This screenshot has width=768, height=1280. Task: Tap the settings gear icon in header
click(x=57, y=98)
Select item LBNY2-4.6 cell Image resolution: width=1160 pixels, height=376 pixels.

--

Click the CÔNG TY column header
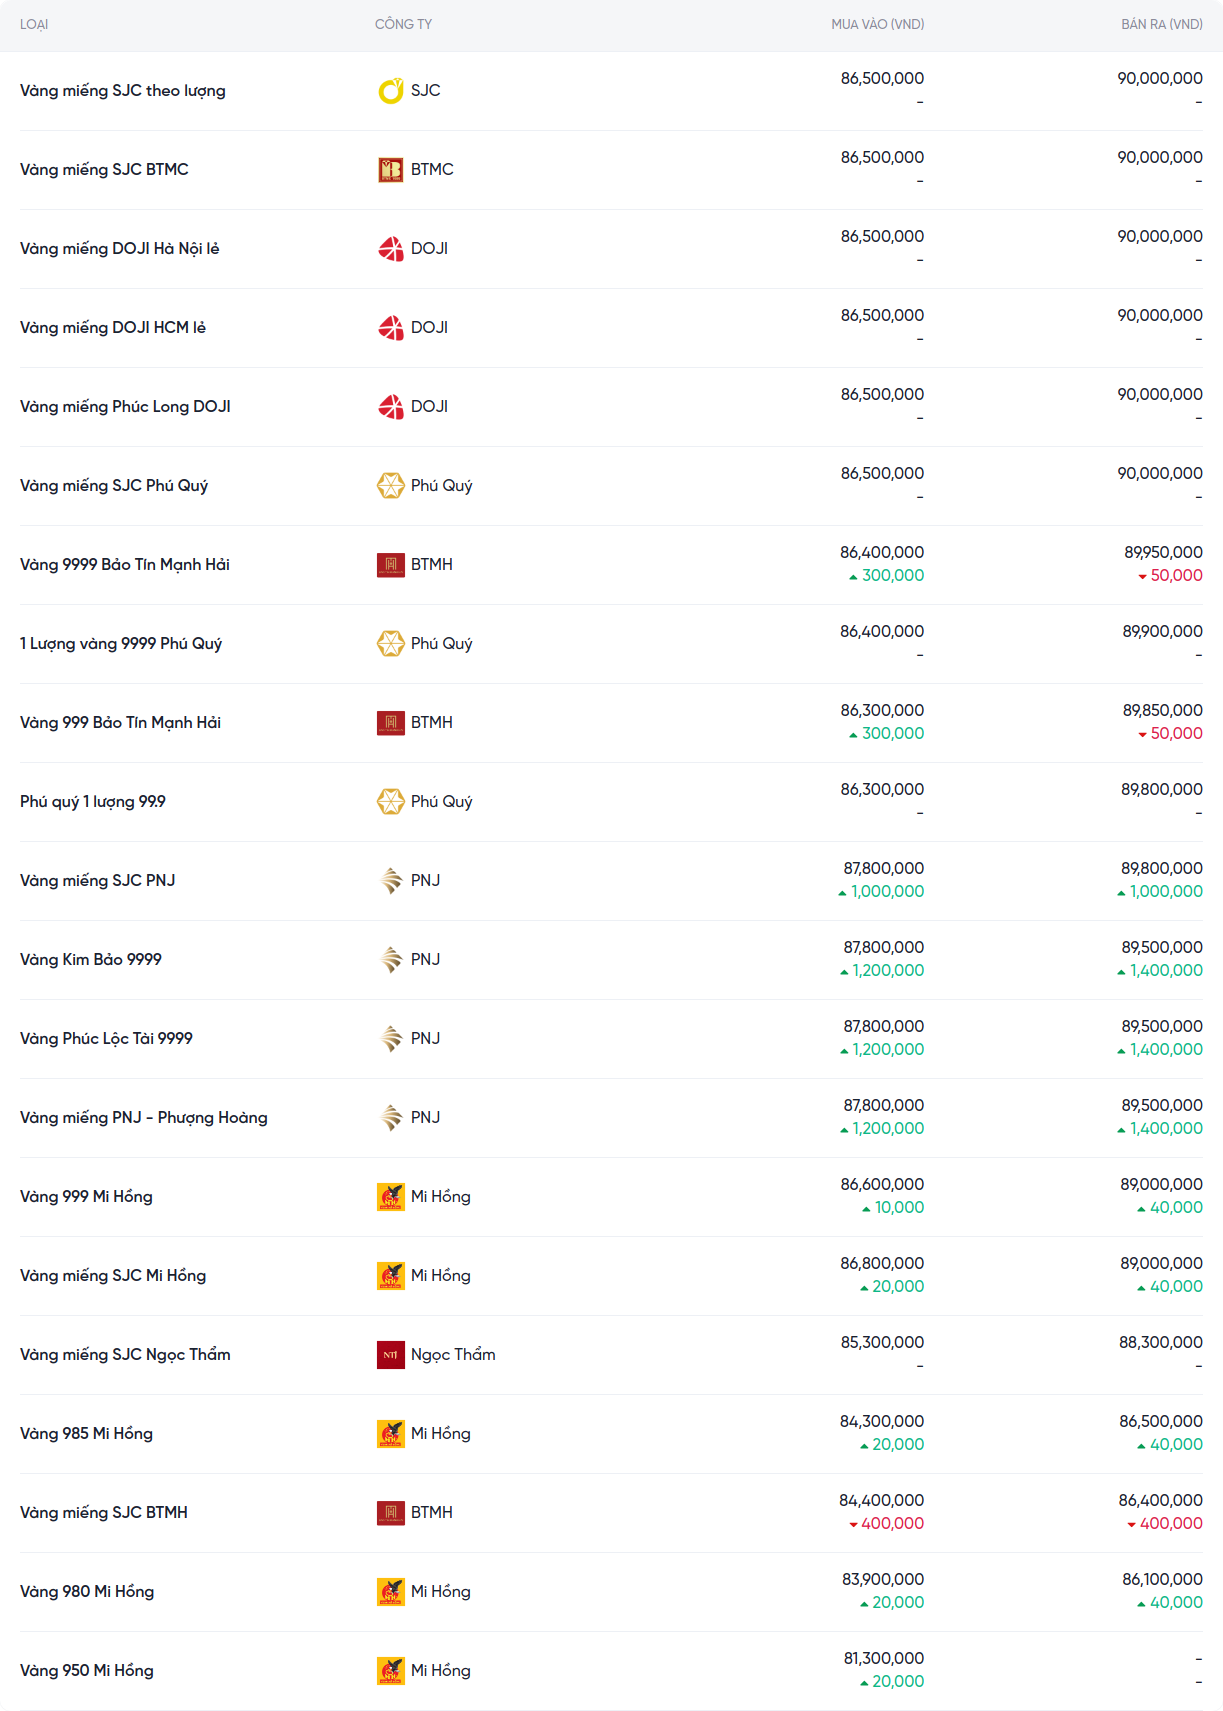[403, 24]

* * *

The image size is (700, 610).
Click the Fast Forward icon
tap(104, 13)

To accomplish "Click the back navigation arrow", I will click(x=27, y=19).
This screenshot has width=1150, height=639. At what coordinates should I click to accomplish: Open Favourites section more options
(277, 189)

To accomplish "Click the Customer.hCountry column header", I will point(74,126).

Action item:
Once a line of the records is found to contain "will", copy it out.

Result below:
To accomplish "Click the back navigation arrow", I will click(x=27, y=19).
To accomplish "Click the Customer.hCountry column header", I will point(74,126).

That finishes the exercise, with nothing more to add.